* Consignes
#1 Extrayez du texte cité le passage situé entre « Changement radical de » et « convictions sur celui-ci. », bornes incluses.
#2 Répondez à ces questions à partir du texte cité :
(a) À quelle séquence la séquence de fin renvoie-t-elle ?
(b) Qui a réalisé A l'ombre de la République ?
(c) Quel organisme accepte qu'une équipe de tournage le suive dans son travail d'inspection ?
#3 Relevez tous les lieux où, selon le synopsis du texte cité, s'effectue l'inspection des droits fondamentaux.

*** Texte cité ***

La principale thématique adoptée est l’inadaptation du règne animal à un milieu qui n’est pas (ou plus) son milieu naturel, dû à toutes les transformations qui y sont opérées, c’est donc ici la liberté de la nature qui est bafouée, ses droits piétinés.

La séquence de fin nous renvoie à celle du début, nous faisant comprendre que tout cela n’est qu’un éternel recommencement qui ne s’achèvera que dans la destruction de ce qui fait notre vie.

Malgré une manière de filmer se rapprochant parfois de l’amateurisme, (mais donnant l’impression d’être voulue) Rouxel arrive à nous plonger sans aucuns dialogues dans son monde et à nous faire partager ses émotions sur le sujet tout en douceur et en poésie. On pourra juste regretter le manichéisme parfois simpliste dont il fait preuve mais n’est-ce pas nécessaire pour faire évoluer les mentalités?

Changement radical de sujet avec A l’ombre de la République (2010) réalisé par Stéphane Mercurio qui nous emmène dans le milieu carcéral français.

Synopsis: Pour la première fois en France, le Contrôle Général des Lieux de Privation de Liberté accepte qu’une équipe de tournage le suive dans son travail d’inspection des droits fondamentaux dans les prisons, hôpitaux psychiatriques, commissariats. La face cachée de nos démocraties…

Et le moins que l’on puisse dire est que Stéphane Mercurio atteint son but ici: amener les gens à se questionner sur notre système carcéral.

Rassemblement de nombreux témoignages receuillis par le Contrôle Général des Lieux de Privation de Liberté, la caméra se fait ici discrète, s’efface pour laisser place aux protagonistes déambulant dans un milieu qui nous est inconnu malgré nos convictions sur celui-ci.

*** Données fournies ***

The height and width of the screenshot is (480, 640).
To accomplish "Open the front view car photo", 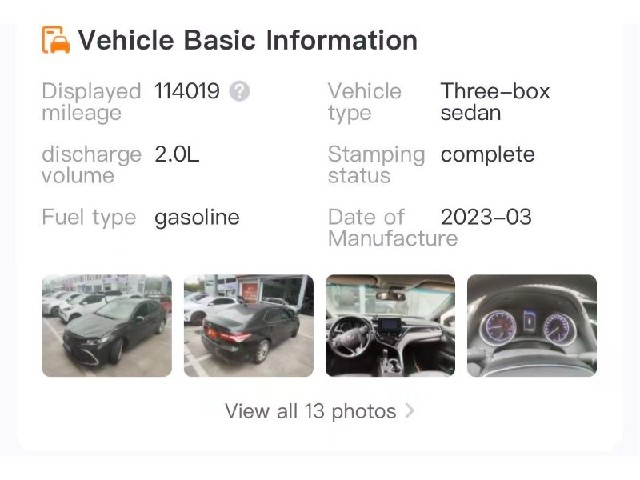I will tap(107, 325).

***

* Corrigé
#1
Changement radical de sujet avec A l’ombre de la République (2010) réalisé par Stéphane Mercurio qui nous emmène dans le milieu carcéral français.

Synopsis: Pour la première fois en France, le Contrôle Général des Lieux de Privation de Liberté accepte qu’une équipe de tournage le suive dans son travail d’inspection des droits fondamentaux dans les prisons, hôpitaux psychiatriques, commissariats. La face cachée de nos démocraties…

Et le moins que l’on puisse dire est que Stéphane Mercurio atteint son but ici: amener les gens à se questionner sur notre système carcéral.

Rassemblement de nombreux témoignages receuillis par le Contrôle Général des Lieux de Privation de Liberté, la caméra se fait ici discrète, s’efface pour laisser place aux protagonistes déambulant dans un milieu qui nous est inconnu malgré nos convictions sur celui-ci.

#2
(a) À celle du début.
(b) Stéphane Mercurio.
(c) Le Contrôle Général des Lieux de Privation de Liberté.

#3 prisons ; hôpitaux psychiatriques ; commissariats